What’s in a name? Job titles in PR
Posted by Paul Allen on 23rd July 2013 / 3 comments
I’ve worked in technology PR for more than 14 years and I’ve never been a ninja, wizard, evangelist or guru. Poor me.
I have though, had many different job titles in that time, from PR Assistant when I worked in the press office at PwC, to most PR job titles after making the move to technology PR. I’m currently a ‘director’ at my own freelance PR agency, or if I’m *really* trying to impress I’ll drop in an ‘MD’.
The common thread running through all my job titles is that they broadly describe what I do. People may shrug when I tell them but at least they don’t walk away. Which frankly, is the least that anyone with a job title including the word ‘guru’ should expect. The common thread running through the job titles mentioned in the first line of this post is that they seem to have come hand-in-hand with the rise of social media and digital PR.
THE CHANGING NATURE OF PR
Any technology PR consultant (or indeed any PR consultant) has seen their roles and responsibilities change drastically over the past five years, mine included. But as social and traditional PR have converged, so unfortunately have the job titles. A ‘community manager’ is fine by me and you can’t go wrong with a ‘head of digital’ or ‘social media manager’, but as soon as the ninjas and wizards get involved, that’s trouble as far as I’m concerned.

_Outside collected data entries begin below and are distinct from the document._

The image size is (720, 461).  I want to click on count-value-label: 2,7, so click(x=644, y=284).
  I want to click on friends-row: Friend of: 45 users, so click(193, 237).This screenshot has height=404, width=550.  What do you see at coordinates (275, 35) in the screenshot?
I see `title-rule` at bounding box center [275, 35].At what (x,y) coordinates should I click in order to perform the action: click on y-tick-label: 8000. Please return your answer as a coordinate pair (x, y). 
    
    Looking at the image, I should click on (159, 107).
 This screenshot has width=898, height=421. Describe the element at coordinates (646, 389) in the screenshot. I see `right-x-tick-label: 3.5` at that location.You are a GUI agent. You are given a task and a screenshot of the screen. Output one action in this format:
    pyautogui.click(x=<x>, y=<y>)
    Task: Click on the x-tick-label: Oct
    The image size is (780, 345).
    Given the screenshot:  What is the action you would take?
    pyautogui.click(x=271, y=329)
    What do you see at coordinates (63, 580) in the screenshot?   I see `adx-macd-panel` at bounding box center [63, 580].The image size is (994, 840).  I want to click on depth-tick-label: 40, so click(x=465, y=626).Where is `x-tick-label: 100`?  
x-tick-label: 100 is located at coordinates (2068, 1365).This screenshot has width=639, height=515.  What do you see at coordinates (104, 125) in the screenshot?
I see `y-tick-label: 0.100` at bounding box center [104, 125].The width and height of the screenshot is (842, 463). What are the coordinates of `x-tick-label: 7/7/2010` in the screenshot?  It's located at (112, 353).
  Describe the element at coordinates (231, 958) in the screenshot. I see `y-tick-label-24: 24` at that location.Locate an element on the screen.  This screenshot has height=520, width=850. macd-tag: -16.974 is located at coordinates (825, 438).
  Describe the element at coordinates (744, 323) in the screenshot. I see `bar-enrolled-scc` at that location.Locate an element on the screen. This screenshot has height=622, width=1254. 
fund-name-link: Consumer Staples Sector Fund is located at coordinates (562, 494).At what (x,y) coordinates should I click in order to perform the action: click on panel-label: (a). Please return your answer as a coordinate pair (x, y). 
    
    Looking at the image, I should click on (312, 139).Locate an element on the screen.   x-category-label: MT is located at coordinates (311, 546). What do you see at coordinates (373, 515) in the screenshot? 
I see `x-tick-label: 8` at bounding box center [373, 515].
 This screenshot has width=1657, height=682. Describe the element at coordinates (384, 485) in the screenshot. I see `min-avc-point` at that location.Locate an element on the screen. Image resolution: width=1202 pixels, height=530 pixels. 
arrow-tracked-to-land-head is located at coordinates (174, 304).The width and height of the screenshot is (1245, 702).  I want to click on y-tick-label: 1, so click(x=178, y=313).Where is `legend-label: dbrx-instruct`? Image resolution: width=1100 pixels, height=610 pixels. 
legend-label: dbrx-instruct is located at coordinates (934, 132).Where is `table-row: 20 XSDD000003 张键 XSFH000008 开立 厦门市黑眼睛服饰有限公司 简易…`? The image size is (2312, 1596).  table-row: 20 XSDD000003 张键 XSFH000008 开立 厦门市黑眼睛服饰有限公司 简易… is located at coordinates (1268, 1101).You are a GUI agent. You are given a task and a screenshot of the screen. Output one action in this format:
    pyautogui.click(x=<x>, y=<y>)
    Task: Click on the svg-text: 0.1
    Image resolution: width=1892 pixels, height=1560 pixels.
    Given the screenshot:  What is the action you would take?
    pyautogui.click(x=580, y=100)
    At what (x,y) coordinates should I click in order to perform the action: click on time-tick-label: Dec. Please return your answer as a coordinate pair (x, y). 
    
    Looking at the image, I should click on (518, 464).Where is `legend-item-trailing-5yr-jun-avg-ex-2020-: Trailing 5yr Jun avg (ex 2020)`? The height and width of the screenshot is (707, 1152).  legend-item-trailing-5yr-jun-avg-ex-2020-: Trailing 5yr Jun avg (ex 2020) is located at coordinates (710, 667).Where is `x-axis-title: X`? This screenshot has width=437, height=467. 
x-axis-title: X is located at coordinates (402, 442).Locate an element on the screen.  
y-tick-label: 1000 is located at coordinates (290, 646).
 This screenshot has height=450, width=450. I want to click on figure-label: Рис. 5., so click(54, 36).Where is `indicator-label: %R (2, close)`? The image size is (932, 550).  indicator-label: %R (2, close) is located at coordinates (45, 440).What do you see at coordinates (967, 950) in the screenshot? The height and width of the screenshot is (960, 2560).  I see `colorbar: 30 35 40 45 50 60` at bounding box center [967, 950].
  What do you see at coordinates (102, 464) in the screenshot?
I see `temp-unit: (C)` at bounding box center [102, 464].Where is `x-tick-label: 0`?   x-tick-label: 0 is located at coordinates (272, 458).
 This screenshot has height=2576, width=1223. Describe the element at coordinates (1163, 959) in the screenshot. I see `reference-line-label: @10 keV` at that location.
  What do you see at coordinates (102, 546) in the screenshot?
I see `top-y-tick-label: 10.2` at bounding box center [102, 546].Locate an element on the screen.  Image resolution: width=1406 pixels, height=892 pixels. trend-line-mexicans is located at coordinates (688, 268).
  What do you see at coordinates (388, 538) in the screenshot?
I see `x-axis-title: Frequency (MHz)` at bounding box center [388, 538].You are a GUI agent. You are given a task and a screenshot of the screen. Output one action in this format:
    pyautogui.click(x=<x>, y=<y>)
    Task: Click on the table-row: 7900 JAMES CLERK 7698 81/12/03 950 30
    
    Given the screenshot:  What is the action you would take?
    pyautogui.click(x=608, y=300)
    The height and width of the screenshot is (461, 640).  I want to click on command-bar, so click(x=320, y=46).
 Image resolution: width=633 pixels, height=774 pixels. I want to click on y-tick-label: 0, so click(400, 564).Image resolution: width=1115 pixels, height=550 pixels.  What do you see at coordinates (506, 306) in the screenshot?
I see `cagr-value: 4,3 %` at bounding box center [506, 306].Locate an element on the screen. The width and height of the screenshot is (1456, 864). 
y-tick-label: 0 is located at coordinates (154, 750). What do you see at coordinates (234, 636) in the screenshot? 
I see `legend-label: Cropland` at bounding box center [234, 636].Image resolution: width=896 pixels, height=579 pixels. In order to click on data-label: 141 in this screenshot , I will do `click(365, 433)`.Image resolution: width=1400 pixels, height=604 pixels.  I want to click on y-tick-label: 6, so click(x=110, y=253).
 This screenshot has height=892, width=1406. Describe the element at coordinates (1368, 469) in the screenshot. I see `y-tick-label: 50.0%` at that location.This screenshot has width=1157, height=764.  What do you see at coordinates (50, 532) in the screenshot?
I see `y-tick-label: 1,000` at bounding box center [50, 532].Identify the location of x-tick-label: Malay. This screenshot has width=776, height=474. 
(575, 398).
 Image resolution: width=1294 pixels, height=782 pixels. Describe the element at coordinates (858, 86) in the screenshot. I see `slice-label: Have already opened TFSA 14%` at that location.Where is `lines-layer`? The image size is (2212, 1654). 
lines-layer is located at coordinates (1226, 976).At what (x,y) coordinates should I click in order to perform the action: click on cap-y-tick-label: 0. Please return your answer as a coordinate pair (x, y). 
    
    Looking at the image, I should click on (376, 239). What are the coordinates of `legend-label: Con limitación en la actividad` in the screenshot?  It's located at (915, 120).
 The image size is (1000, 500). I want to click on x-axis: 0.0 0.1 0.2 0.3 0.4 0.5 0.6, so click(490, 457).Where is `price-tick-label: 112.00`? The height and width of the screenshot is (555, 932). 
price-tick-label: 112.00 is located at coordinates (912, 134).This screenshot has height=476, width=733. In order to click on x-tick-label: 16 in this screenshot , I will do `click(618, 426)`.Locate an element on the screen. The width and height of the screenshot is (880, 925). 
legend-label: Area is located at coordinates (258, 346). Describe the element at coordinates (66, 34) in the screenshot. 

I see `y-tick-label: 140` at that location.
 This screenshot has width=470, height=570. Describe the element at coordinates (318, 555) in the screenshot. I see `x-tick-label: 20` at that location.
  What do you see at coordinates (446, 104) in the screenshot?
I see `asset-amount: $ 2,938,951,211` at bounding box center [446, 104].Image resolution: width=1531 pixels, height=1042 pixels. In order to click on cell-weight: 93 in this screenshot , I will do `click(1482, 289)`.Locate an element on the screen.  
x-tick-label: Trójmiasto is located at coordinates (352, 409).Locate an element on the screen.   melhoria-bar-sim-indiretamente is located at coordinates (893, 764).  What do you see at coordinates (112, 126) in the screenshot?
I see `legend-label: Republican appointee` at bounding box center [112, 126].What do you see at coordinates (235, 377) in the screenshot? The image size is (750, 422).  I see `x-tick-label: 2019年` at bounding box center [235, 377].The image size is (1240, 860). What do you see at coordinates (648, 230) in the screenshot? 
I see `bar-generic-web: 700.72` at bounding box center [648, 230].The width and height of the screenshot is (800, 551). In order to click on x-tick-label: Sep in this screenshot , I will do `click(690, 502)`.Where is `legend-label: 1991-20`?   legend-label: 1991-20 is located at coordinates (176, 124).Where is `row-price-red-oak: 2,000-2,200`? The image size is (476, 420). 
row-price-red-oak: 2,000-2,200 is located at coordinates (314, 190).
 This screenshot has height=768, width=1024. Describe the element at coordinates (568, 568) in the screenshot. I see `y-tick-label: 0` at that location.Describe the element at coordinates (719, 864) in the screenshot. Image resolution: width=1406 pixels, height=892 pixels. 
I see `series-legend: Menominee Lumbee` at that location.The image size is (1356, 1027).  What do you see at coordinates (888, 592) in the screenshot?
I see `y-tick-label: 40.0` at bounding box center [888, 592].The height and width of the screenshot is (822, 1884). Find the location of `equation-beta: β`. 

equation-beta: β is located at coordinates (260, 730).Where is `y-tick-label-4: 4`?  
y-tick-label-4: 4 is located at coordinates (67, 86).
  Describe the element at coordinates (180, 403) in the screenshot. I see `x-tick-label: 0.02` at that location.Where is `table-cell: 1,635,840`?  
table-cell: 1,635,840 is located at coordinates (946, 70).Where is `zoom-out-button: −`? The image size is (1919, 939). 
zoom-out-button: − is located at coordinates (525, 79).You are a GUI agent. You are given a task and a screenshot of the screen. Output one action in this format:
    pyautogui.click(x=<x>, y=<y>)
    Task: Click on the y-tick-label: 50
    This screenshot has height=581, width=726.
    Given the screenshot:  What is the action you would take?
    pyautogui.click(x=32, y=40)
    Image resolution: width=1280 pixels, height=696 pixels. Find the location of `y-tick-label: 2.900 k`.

I blogged recently about joining the CIPR and helping to improve the reputation of the industry and a good place to start would be losing the twatty job titles. Working in communications has enough challenges as it is - job titles that say little and mean even less don’t help in the slightest. Having proper job titles won’t make it a perfect PR / social media world but it is a step in the right direction.
What’s the worst PR or social media job title you’ve ever come across?